El Señor continúa señalándoles cuatro testimonios rendidos a Su gloria y a Su Persona, que los dejaron sin excusa:-Juan, Sus propias obras, Su Padre, y las Escrituras. Sin embargo, mientras pretendían recibir estos últimos, como si encontraran en ellos la vida eterna, no querían venir a Él para tener vida. ¡Pobres judíos! El Hijo vino en nombre del Padre, y no quisieron recibirlo; otro vendrá en su propio nombre, y a él recibirán. Esto se ajusta mejor al corazón del hombre. Buscaban el honor de los demás: ¿cómo iban a creer? Recordemos esto. Dios no se acomoda al orgullo del hombre; no dispone la verdad para alimentarlo. Jesús conocía a los judíos. No es que Él los acusara ante el Padre: Moisés, en quien confiaban, lo haría; pues si hubieran creído a Moisés, habrían creído a Cristo. Pero si no daban crédito a los escritos de Moisés, ¿cómo iban a creer las palabras de un Salvador despreciado?

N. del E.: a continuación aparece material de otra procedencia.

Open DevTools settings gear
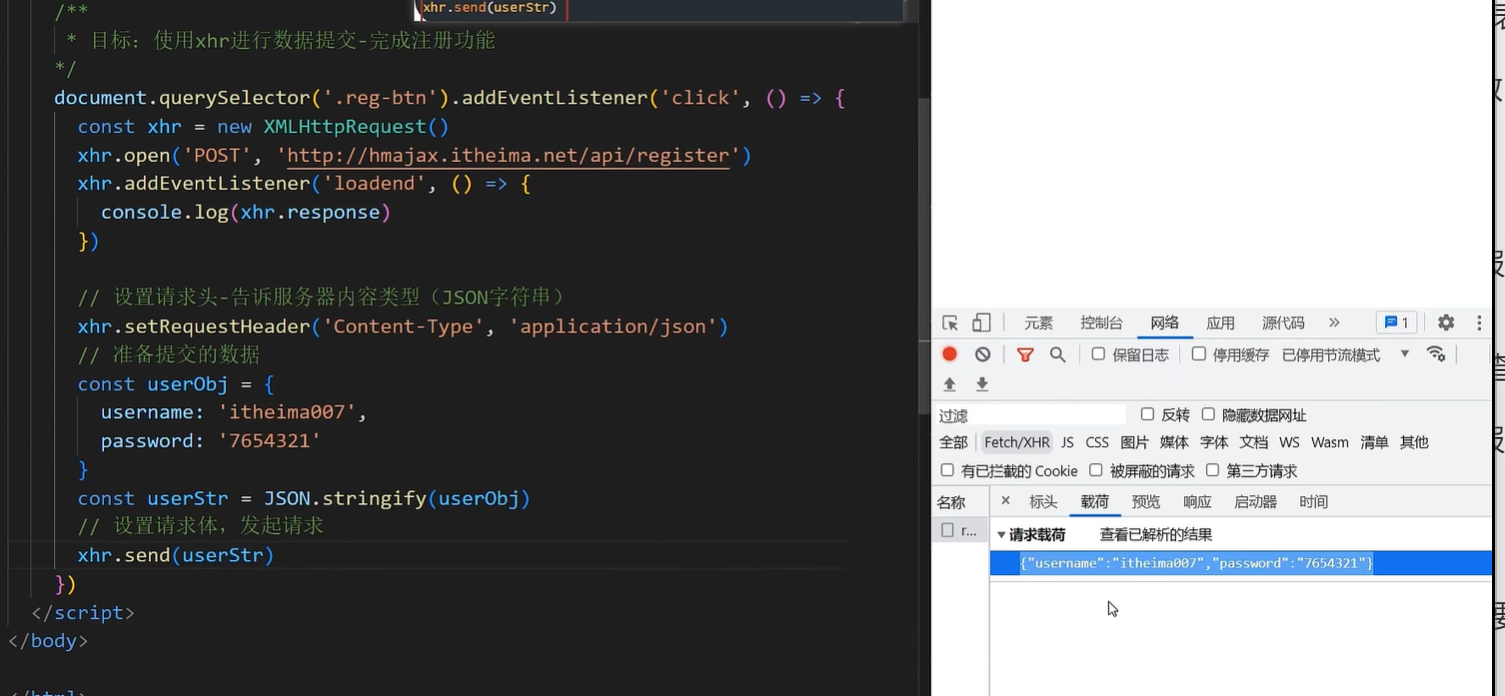click(1446, 323)
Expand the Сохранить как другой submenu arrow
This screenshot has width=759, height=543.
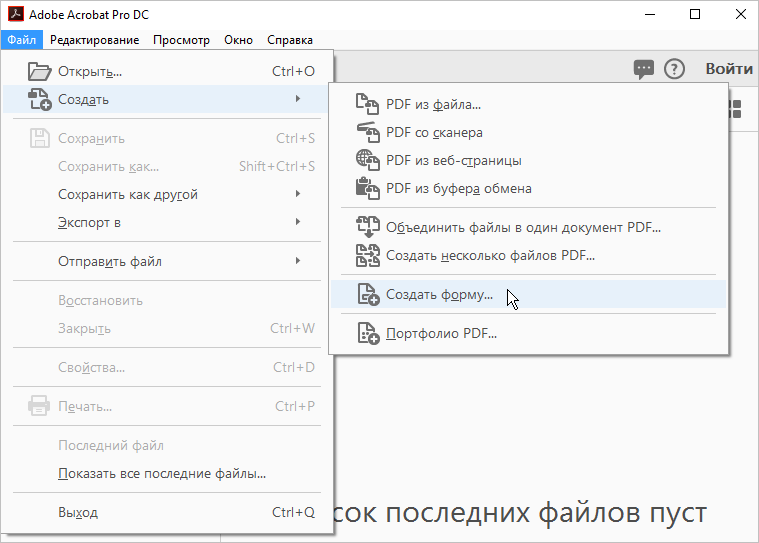(298, 194)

En consecuencia, el Hijo de Dios da la vida, y ejecuta el juicio. En el juicio que ejecuta, el testimonio que se ha dado de su Persona deja al hombre sin excusa por su propia responsabilidad. En el capítulo 5 Jesús es el Hijo de Dios que, con el Padre, da la vida, y como Hijo del hombre juzga. En el capítulo 6 es el objeto de la fe, como bajado del cielo y moribundo. Sólo alude a su subida a lo alto como Hijo del hombre.